This way you can eliminate the use of an external file.

----------


## SuitedAces

http://word.mvps.org/FAQS/MacrosVBA/...eClipboard.htm

----------


## Riorin

> As far as the source code goes, at this point I'm not convinced that parsing it would be any less time consuming than working with the HTML Document Object .



It wouldn't, parsing it would be certainly more time-consuming. I just don't know how to access HTML DOM programtically.

----------


## SuitedAces

Give me a liitle time and I will put together a sub that will demonstrate the htlm doc properties that I am familiar with .
With these I was able to write the procedure in the example I uploaded.
Also I will find some links for the HTML Document Object Model (HTML DOM) reference.

----------


## SuitedAces

Riorin here is a link to the HTML reference that I was using to determine what properties I could get from the html doc.
http://msdn2.microsoft.com/en-us/lib...9(VS.85).aspx#

I attached a procedure that I am working on to break  Html docs down into elements after downloading.

Placing the URL in B2 on the sheet will not work.( bugs)
So for now I have the URL of the webpage that you gave me  hardcoded in the procedure (you'll see it in the sheet module)

So just run it and see that what it does is break out the htlm doc into various properties.
Those are the properties that I used for downloading the scores in the other workbook I uploaded.

The idea being that you look down the worksheet and match those elements to the webpage.

From there you can start to write a procedure that extracts the information you need from the html doc.

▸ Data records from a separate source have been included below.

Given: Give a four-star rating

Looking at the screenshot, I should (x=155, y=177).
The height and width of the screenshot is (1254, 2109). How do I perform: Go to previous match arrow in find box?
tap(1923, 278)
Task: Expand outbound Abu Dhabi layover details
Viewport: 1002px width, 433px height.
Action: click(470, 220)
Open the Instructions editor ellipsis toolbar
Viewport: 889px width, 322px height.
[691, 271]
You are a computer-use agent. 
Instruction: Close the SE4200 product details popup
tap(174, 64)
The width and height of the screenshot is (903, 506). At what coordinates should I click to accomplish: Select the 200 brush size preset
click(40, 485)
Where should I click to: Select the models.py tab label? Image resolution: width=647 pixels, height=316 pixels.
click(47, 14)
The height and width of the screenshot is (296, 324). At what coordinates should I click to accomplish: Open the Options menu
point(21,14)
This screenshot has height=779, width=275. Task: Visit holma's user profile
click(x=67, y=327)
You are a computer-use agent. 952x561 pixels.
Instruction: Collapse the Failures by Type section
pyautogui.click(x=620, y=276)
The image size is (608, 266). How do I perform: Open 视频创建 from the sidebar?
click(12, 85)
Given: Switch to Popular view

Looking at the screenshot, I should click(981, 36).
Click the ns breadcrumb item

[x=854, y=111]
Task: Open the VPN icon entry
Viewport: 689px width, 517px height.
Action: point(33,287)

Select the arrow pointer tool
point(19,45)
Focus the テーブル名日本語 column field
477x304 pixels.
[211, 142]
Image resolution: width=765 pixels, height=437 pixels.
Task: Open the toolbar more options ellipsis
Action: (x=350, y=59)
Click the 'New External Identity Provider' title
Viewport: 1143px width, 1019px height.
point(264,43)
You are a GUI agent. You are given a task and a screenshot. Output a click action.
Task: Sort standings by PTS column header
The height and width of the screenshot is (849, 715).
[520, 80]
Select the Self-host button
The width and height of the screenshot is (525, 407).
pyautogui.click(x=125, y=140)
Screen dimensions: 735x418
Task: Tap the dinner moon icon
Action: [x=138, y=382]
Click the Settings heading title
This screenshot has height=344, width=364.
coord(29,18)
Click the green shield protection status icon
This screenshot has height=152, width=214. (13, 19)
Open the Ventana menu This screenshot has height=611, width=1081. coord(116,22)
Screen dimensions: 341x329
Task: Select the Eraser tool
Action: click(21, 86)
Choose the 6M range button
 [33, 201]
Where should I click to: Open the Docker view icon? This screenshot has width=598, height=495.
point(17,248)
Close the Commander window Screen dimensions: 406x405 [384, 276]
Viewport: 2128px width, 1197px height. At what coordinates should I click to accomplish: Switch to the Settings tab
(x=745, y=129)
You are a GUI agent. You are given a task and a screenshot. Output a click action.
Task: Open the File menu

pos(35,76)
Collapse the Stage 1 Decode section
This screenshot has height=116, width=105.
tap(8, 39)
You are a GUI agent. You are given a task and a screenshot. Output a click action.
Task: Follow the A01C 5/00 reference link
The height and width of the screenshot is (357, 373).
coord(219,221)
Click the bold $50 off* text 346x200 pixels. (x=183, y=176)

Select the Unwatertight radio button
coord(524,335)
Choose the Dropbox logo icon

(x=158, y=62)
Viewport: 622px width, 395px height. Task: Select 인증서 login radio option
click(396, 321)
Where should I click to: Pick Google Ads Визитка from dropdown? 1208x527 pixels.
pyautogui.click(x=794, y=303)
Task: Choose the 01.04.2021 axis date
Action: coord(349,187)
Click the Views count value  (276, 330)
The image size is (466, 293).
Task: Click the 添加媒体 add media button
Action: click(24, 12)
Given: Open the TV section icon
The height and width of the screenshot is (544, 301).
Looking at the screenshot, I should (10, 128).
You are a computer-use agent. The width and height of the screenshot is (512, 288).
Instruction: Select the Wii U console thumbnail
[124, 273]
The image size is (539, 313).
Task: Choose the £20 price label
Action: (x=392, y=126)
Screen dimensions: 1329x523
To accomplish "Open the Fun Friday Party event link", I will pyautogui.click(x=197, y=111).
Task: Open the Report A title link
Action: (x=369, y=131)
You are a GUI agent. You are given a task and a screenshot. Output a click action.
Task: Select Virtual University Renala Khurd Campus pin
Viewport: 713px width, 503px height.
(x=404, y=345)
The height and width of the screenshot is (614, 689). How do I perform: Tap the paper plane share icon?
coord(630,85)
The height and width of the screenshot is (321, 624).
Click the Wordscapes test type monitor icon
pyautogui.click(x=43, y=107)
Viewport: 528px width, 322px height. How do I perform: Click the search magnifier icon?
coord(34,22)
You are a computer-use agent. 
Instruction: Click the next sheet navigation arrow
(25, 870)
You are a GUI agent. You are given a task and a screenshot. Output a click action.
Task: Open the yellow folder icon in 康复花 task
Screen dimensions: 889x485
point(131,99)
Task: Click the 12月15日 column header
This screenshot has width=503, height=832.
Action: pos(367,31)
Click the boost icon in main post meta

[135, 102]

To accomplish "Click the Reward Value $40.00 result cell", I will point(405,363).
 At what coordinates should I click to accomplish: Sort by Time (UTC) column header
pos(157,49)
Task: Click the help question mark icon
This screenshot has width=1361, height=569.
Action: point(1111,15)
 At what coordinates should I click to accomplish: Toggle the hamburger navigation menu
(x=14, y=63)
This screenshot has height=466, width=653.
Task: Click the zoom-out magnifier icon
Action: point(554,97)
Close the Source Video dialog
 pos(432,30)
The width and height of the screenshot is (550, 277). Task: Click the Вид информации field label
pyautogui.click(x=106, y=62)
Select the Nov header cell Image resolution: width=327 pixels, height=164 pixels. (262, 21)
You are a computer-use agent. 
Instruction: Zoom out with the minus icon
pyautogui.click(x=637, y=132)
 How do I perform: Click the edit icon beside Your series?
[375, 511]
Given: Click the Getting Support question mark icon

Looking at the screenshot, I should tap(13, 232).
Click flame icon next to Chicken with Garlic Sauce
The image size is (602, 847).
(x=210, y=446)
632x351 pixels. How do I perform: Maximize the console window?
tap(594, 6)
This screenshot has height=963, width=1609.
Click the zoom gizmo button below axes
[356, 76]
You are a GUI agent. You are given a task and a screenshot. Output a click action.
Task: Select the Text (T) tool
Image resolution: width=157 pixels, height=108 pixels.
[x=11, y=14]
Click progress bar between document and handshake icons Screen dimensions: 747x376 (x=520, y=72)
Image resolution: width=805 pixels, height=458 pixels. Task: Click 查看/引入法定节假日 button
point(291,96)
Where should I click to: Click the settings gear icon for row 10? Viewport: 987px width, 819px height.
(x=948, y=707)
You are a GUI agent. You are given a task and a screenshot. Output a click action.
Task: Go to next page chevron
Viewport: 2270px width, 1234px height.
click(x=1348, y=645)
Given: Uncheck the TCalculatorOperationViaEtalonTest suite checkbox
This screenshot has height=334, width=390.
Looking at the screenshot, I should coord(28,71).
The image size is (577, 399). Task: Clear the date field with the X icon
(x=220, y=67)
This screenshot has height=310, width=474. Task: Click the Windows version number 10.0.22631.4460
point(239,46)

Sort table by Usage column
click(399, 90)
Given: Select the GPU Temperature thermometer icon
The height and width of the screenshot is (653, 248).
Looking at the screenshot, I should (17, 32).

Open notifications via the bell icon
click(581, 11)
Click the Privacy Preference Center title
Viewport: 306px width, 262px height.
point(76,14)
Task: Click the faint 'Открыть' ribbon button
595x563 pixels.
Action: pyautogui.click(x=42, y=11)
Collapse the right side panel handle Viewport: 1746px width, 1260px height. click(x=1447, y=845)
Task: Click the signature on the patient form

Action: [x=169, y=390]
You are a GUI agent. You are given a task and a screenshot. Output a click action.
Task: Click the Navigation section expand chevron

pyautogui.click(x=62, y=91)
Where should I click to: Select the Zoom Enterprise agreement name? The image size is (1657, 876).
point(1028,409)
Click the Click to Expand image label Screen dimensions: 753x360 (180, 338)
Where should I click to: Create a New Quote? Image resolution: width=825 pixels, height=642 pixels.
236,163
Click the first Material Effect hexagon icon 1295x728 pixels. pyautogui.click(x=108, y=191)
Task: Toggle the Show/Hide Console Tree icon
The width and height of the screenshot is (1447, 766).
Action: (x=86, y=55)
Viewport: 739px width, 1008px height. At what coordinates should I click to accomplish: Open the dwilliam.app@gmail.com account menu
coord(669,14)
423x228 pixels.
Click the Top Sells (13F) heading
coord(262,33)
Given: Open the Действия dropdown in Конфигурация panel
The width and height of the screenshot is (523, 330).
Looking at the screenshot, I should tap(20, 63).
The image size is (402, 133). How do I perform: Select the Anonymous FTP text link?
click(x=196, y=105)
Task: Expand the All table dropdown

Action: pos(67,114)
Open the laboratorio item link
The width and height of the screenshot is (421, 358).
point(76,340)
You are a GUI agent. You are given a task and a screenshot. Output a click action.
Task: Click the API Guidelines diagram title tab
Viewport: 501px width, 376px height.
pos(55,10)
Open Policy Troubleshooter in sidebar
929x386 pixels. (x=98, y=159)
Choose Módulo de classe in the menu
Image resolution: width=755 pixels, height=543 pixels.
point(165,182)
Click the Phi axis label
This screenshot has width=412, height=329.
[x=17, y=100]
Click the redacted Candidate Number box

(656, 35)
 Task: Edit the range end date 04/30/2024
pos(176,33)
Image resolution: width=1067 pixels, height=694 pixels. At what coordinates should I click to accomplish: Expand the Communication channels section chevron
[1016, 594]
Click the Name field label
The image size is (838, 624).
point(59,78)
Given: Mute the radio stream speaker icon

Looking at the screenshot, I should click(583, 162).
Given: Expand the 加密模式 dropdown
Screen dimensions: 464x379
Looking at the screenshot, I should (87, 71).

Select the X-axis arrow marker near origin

You aren't limited to the properties you see me using . 
But those are some of the properties I was able find success with.

It might the case that not all of the properties that are contained in the HTLM reference are available in Excel.

What I did was go through the reference and play around with the properties of the html doc by trial and error.

----------


## Riorin

Great stuff SuitedAces. Thanks a ton!

----------


## SuitedAces

Also be aware of properies like length which will give you counts  of collection.

If you break out the elements from the webpage that the hockey download uses and then compare that to the finished code you will get a very good idea on how you can use the properties of the html doc.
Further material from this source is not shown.